Caprica always seemed to walk away from encounters with Laura Roslin feeling like she knew less than before them. She thought she understood the look behind the human woman's eyes. Hate was an emotion she understood well enough. She had known it for a long time when she lived on Caprica both before and after the holocaust. She had first hated the humans she lived among, and then she had hated her fellow Cylons as they walked around the ruins of colonial civilization as if God would reveal Himself if they just continued a surreal imitation of human life.
It was what she had hated most, watching Fives and Eights and Threes and even other Sixes walking around in groups drinking coffee and reading newspapers. It had been a self-loathing hatred. She had seen God in the eyes of people in the streets of Caprica City. She had seen Him in the eyes of the humans, and she saw nothing in the eyes of her fellow Cylons.
The war had made her empty, and it was only among the enemy that she saw what she wanted most. The love of God. It wasn't an easy love, a simple love, it was one they fought with. It was what made her fascinated by humanity and angry with it. She wanted to touch them tenderly and rip them asunder at the same time. And it had become personified for her in Laura Roslin, a woman she hated and liked at the same time. A woman she wanted to protect, and destroy at once. Just as she loved Gaius and loathed him at the same time, though she rather doubted either Roslin or Baltar would much like the comparison.
She didn't know where she was walking until she saw D'Anna sitting on the ground playing with a scruffy dog who looked like everything else on New Caprica.

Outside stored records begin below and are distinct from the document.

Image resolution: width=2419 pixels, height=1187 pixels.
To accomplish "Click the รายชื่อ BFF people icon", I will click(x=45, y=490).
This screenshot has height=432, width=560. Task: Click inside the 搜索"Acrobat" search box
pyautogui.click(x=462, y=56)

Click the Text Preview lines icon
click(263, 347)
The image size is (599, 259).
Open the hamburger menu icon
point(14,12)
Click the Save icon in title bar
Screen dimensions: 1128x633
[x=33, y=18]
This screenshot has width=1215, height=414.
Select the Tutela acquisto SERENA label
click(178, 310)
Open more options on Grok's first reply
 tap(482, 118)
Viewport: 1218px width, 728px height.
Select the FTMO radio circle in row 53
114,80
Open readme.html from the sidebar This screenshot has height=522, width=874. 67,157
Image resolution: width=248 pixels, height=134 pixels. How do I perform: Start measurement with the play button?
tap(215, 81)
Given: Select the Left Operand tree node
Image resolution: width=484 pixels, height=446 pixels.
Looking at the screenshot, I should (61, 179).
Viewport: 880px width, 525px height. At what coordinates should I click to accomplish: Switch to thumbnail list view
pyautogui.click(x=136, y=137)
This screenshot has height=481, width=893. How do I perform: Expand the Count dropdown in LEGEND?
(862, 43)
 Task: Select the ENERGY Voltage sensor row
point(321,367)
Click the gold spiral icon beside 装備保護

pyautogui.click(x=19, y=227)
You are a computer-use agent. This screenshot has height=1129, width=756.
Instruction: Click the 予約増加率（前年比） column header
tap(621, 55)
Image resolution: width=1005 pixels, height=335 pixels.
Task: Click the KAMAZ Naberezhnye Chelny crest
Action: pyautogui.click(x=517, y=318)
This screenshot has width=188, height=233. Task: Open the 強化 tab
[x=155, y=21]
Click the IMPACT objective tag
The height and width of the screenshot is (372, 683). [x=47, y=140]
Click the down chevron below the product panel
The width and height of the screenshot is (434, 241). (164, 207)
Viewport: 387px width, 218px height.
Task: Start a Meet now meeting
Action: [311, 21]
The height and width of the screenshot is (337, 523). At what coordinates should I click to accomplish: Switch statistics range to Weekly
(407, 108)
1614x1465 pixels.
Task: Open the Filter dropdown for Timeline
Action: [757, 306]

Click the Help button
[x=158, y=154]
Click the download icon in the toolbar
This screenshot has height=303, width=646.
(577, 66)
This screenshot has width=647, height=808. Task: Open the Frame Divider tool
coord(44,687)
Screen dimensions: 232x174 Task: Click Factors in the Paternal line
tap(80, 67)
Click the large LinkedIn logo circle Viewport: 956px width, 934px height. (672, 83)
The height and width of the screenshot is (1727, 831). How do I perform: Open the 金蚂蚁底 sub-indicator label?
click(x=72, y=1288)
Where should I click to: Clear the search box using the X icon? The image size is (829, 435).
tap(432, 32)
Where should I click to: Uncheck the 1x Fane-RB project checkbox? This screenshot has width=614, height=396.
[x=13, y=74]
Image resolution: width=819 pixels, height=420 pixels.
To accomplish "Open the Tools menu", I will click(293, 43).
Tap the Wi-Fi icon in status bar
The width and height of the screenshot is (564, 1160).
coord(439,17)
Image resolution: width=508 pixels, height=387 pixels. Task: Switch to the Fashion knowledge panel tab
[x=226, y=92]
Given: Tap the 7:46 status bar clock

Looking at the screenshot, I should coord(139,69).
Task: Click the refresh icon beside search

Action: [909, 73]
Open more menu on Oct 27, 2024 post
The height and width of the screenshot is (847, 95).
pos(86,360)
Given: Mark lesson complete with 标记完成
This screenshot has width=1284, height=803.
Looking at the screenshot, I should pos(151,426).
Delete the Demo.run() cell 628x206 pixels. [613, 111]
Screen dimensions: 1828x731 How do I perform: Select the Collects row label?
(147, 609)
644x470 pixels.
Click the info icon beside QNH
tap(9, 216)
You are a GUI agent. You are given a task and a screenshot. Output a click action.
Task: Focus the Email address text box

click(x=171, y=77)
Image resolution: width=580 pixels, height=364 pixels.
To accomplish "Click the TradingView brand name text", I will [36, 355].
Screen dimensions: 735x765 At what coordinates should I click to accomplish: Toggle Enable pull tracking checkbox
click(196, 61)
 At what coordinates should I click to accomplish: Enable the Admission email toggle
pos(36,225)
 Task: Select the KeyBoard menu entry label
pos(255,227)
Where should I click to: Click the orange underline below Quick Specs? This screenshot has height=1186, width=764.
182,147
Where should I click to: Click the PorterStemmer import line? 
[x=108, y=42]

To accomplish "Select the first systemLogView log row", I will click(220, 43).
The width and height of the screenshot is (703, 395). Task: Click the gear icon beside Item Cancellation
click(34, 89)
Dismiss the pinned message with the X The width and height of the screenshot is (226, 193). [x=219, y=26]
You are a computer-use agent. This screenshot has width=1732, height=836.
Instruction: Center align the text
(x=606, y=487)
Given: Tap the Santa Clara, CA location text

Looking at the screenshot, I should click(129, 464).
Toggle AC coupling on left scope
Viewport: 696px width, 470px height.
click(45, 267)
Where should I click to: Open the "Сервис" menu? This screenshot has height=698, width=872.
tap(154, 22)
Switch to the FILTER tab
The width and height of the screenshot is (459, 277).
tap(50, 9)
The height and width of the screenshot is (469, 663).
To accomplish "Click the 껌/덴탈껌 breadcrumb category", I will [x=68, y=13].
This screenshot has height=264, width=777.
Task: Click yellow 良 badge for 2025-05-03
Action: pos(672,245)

Hungry. It was an incongruous image, because to her mind the Threes were the most cold blooded among them. She leaned against a light post and watched until the other Cylon looked up and a little self-consciously smiled.
"I think I'm the only one who feeds him, every time I come by here his bowl is overturned." She stood up and offered her hand. "I don't think we've met. You're Caprica Six."
"Last time I checked." She hated being recognized. It just reminded her that she wasn't one of them anymore. One of twelve. "You're the one they call D'Anna?"
"Yeah, I haven't really gotten out of the habit. Too much time among the humans I guess." Too much time among the humans meant a lot of things. All the individuals, the Cylons that found themselves separate from the collective, had spent too much time among the humans in the eyes of the rest. It was a contaminant, not a mark of pride. Something to be washed off, forgotten, erased. And never went away. D'Anna tilted her head to the side, "You look like you are somewhere else."
Caprica smiled a little sheepishly, "Thinking about a conversation I just had with Laura Roslin."
Something about the name made D'Anna laugh. "Don't think too much about her, that's a puzzle that will break your brain. I know, I've tried." At a raised eyebrow from Six she elaborated, "I was in the Colonial press corps and I remember sitting in the back of press briefings trying to figure out what was going through her head. Humans are so easy to read, but I never could figure out her. It was like watching a musical composer slipping a little melody under three other themes. One person would see one theme and think she was talking directly to him, and the man next to him would hear something completely different, and his neighbor something else entirely. You could catch tiny shreds of her thought process, but as soon as you pulled on them to unravel it they would snap."
"We will need to co-opt her or else she will be dangerous to us."
"She is dangerous to us, and she won't be co-opted. She's not Gaius Baltar. She has faith in her mission. Eventually, sooner rather than later I suspect, she will be exterminated."